Swimming: What You Want To Know!

An example of a competition swimming pool!

       First of all, if you’re looking for an easy sport this isn’t it. Swimming competitively can be a challenge for almost everyone if you haven’t practiced or aren’t used to doing long distance swimming. For swim you condition to get ready for meets and to get a better time. You always want to be faster than your last one! My friend Chloe has done swim for about a year now and she said that the people who direct the swim meets put ice blocks in the pool! They do this because, “exposure to cold helps to combat the micro trauma and muscle fibers and resultant soreness caused by intense or repetitive exercise” by an article on 8 Ice Bath Do’s and Don’ts. I will be telling you all about the experience, what you should expect, and some perks and downsides of being a swimmer!

       Swimming takes a lots of energy and effort. Swimmers have to know how to multiply by 25 because of sets. In swimming sets are a series of laps you have to do. For instance: if a pool is a 25 meter pool then you have to know how many laps it would take to get to 100 meters (four laps). For example, a set would be something like: 8×25, which is a 200. You need to be quick in multiplying, because a minute later you’re already swimming. That’s only warm up though. Usually you would have to swim more than a 500m every swim practice, not including warm up! After practice, you feel like you haven’t eaten in a while and sometimes you can get lightheaded. You might even feel as if you’re dizzy and can’t walk well, because your buoyancy has changed. After all the energy spent you get to eat a lot after practice!

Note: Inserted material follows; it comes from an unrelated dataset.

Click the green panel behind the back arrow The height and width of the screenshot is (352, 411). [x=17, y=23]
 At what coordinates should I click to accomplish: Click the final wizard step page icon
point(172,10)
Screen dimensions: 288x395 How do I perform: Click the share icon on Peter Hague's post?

        A perk of being a swimmer is that you can eat a lot of food and still end up in shape. Remember to definitely eat something after swimming because you need energy before and after swimming. No matter what: you can eat! Eat pasta or something high calorie. Pasta has lots of calories, and definitely think of having it before a practice or meet. Another high calorie food is dark chocolate. Always be sure that you let your food digest because you don’t want to go swim and then throw up. More foods that you could try for high calorie is whole wheat bread, potatoes, brown rice, oatmeal, and fresh fruits. A lot of people don’t believe that swimming needs calories, and that’s completely the opposite of the truth. Besides eating, a swimmer’s favorite thing is sleep and staying in shape!

      Another perk of swimming is that you don’t have to condition. Swimming works your entire body, not just your legs, or upper body strength. Swimmers can work out dryland but they don’t have to. Dryland is a series of exercises swimmers can do to help strengthen your muscles that you use for swimming. According to an article on swimming, “It is just a slightly different group of primary muscles used. The primary muscles used in breaststroke are the hand, inner forearm, biceps, pecs, lats, groin, glutes, and calf. One difference in muscle use during breaststroke is that there is a slight relaxation point of almost all muscles when the swimmer is gliding” says Chris Mann, a swim coach. Swimmers use dry-land to either get back in shape, ready for a meet, or because your coach is making you. If you don’t like any exercise, don’t do swimming as a sport, because you surely will not enjoy it.

       In the end, lots of people enjoy to swim. Not competitively or practices, but just for fun. The sport of swimming isn’t for some people, in fact some people can’t swim for competitions. It really depends on you and how you’re built. It takes a fairly long time to condition yourself to actually do competitions and boy is it hard! Don’t join swim thinking it’s easy. Do it because you’re up for a challenge!